For years, Qualcomm’s business was closely tied to the smartphone industry, with mobile handset chips contributing a significant share of revenue. While that business remains important, management has been working to diversify the company’s growth drivers.

The strategy is now beginning to show tangible results. Qualcomm has expanded into automotive technology, Internet of Things (IoT) solutions, and now AI-focused data center infrastructure. These moves are reducing reliance on the cyclical smartphone market while positioning the company in some of the semiconductor industry's fastest-growing segments.
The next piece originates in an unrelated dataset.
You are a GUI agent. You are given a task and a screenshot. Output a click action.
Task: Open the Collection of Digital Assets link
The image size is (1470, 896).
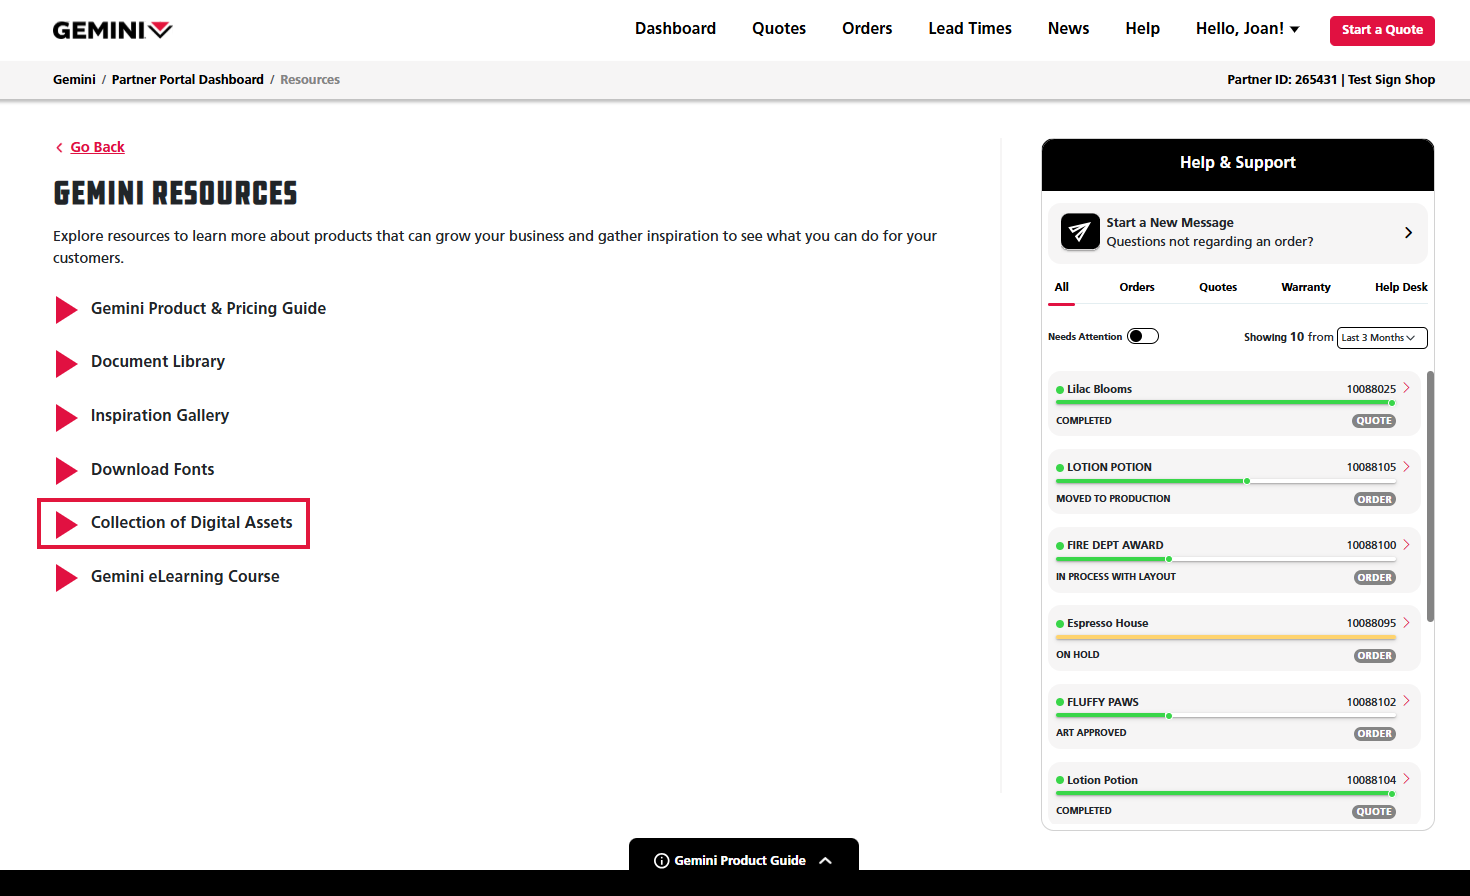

A major step in this transition came with the launch of Qualcomm’s AI200 and AI250 accelerators last year. These products specifically target the booming AI data center opportunity, where demand for high-performance computing chips has surged alongside the rise of generative AI applications.

Further, Qualcomm has strengthened its AI ambitions through acquisition. The company recently acquired Alphawave IP Group, a specialist in high-speed connectivity and compute technologies. The deal is expected to strengthen Qualcomm’s data center capabilities by adding critical intellectual property and networking expertise.

Combined with Qualcomm’s internal development of neural processing unit (NPU)-based accelerators and AI-focused systems-on-chip (SoCs), the acquisition supports the company’s broader vertical integration strategy. In simple terms, Qualcomm is building a more complete AI hardware ecosystem rather than relying on a single product category.

QCOM’s management highlighted increasing traction in the data center segment during its Q2 earnings call. The company noted that initial shipments related to a custom silicon engagement with a leading hyperscaler are expected later this year, suggesting that commercial adoption may already be accelerating.

Automotive and IoT Are Emerging as Growth Engines

While AI headlines are driving investor excitement, Qualcomm’s growth story extends beyond data centers.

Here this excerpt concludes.